→ Exercise
Convert the records into a Markdown table with the columns Row and Line, starting at the first line and ending at the line that contains "click(693, 136)", and skip any blank lines.

→ Raw records

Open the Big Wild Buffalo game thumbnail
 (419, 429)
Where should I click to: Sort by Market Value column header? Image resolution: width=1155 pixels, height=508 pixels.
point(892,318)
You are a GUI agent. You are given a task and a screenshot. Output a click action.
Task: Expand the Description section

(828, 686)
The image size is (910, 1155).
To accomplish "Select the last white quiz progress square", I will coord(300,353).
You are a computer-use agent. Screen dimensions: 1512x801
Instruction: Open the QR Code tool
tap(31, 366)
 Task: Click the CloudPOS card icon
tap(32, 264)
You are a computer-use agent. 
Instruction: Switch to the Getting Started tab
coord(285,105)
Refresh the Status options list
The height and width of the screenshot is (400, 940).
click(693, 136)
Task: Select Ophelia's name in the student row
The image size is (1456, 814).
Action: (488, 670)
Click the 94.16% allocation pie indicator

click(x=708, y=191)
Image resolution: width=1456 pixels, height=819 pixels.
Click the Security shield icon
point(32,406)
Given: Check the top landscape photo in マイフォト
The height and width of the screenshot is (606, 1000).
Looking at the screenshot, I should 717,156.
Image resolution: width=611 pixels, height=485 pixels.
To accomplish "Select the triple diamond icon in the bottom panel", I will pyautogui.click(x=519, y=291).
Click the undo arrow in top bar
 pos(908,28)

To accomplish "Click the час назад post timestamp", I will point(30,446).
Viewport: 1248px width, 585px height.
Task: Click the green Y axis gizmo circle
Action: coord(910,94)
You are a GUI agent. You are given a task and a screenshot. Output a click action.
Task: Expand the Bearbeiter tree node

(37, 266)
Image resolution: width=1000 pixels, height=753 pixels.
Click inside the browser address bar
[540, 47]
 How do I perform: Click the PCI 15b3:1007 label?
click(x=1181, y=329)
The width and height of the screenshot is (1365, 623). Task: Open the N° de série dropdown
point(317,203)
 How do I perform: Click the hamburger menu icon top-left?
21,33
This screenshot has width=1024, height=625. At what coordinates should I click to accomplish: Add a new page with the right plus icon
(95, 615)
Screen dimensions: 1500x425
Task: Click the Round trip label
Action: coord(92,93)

→ Output of the exercise
| Row | Line |
|---|---|
| 1 | Open the Big Wild Buffalo game thumbnail |
| 2 |  (419, 429) |
| 3 | Where should I click to: Sort by Market Value column header? Image resolution: width=1155 pixels, height=508 pixels. |
| 4 | point(892,318) |
| 5 | You are a GUI agent. You are given a task and a screenshot. Output a click action. |
| 6 | Task: Expand the Description section |
| 7 | (828, 686) |
| 8 | The image size is (910, 1155). |
| 9 | To accomplish "Select the last white quiz progress square", I will coord(300,353). |
| 10 | You are a computer-use agent. Screen dimensions: 1512x801 |
| 11 | Instruction: Open the QR Code tool |
| 12 | tap(31, 366) |
| 13 |  Task: Click the CloudPOS card icon |
| 14 | tap(32, 264) |
| 15 | You are a computer-use agent.  |
| 16 | Instruction: Switch to the Getting Started tab |
| 17 | coord(285,105) |
| 18 | Refresh the Status options list |
| 19 | The height and width of the screenshot is (400, 940). |
| 20 | click(693, 136) |